● Do this
Pull out each line below that contains the word "heading".
— START —
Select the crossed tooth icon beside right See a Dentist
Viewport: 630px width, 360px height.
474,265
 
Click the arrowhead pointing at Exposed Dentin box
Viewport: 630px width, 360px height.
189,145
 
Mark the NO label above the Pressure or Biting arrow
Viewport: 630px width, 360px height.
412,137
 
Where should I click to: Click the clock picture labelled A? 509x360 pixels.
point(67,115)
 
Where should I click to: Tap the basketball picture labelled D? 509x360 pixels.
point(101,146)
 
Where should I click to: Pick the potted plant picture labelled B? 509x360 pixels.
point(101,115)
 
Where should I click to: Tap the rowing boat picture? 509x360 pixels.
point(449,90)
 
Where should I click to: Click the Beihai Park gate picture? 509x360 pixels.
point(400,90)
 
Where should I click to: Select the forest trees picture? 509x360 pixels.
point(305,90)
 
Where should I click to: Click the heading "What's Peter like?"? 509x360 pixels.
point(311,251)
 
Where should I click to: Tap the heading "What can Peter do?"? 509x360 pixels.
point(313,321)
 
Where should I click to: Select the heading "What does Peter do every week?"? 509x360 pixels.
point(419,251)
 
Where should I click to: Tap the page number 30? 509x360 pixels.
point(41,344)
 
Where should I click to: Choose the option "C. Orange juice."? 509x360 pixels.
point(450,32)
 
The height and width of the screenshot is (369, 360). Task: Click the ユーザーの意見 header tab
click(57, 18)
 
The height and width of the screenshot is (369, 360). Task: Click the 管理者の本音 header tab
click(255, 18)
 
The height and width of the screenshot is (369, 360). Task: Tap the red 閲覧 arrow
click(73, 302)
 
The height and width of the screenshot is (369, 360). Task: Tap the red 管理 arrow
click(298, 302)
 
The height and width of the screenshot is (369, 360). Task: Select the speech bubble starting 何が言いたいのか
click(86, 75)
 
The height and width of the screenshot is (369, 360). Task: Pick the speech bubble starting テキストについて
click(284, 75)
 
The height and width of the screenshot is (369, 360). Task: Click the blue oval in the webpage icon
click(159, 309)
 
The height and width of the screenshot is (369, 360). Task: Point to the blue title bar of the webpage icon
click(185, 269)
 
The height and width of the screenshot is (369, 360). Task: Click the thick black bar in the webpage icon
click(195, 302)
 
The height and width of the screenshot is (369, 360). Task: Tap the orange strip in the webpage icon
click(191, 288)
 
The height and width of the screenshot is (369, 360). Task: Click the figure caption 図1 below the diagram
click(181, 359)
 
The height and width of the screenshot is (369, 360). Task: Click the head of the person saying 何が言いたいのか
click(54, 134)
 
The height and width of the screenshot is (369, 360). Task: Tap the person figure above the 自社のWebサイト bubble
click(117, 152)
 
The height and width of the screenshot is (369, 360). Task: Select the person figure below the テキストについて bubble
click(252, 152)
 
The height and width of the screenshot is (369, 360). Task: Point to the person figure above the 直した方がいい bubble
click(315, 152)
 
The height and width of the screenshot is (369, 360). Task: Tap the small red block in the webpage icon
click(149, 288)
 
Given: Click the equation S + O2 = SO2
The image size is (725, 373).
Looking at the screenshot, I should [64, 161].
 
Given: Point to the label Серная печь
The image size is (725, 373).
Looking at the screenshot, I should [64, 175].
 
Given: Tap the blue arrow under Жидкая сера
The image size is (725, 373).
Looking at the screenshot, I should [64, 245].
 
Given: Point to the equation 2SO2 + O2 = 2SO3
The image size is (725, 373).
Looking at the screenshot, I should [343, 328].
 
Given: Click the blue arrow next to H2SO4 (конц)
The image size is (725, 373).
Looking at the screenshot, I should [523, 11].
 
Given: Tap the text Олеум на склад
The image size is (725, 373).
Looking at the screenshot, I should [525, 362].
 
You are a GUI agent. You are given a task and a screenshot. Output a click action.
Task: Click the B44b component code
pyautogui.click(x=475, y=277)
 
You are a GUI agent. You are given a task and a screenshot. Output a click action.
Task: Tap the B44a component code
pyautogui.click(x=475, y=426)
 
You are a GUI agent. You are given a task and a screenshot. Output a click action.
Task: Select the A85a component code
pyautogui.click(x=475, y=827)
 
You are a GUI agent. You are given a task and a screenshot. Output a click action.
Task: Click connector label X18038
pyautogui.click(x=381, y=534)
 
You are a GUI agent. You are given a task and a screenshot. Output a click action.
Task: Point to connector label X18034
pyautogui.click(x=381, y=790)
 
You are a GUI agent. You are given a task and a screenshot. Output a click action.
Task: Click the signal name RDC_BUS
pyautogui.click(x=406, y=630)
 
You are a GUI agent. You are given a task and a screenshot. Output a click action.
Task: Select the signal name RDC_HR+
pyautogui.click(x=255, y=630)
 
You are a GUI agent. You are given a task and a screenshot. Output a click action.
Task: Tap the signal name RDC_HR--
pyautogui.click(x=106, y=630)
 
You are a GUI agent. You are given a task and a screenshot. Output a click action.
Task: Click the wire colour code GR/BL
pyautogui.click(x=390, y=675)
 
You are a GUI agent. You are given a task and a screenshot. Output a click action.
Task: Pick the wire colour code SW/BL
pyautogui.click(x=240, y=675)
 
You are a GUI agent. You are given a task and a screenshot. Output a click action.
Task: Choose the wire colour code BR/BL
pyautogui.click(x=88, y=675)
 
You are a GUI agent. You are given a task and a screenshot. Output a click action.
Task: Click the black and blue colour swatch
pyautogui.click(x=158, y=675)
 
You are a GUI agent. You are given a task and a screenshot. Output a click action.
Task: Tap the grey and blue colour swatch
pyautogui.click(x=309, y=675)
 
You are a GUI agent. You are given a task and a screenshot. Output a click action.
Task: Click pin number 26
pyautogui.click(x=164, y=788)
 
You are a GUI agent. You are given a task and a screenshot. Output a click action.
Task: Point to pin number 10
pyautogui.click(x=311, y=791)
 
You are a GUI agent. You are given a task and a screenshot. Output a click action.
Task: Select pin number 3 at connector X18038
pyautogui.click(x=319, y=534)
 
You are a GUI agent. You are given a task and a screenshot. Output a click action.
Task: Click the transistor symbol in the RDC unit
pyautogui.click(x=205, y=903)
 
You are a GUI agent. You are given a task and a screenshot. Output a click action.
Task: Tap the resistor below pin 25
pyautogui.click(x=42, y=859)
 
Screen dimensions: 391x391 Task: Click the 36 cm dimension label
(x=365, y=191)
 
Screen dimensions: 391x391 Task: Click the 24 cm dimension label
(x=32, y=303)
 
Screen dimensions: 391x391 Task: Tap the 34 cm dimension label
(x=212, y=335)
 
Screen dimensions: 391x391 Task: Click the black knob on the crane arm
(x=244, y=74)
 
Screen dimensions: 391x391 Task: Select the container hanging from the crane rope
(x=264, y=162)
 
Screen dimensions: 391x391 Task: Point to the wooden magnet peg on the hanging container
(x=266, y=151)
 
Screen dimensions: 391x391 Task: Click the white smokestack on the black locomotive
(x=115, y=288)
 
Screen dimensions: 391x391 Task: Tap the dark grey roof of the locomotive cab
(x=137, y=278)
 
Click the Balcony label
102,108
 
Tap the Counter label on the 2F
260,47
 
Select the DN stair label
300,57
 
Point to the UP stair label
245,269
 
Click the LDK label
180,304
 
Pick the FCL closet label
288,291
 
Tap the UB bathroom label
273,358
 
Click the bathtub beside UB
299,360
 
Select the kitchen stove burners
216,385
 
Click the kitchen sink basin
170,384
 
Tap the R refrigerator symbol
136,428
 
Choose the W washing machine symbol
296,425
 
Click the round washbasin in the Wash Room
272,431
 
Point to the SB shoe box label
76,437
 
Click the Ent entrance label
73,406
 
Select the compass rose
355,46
— END —
● Problem solution
Where should I click to: Click the heading "What's Peter like?"? 509x360 pixels.
Where should I click to: Tap the heading "What can Peter do?"? 509x360 pixels.
Where should I click to: Select the heading "What does Peter do every week?"? 509x360 pixels.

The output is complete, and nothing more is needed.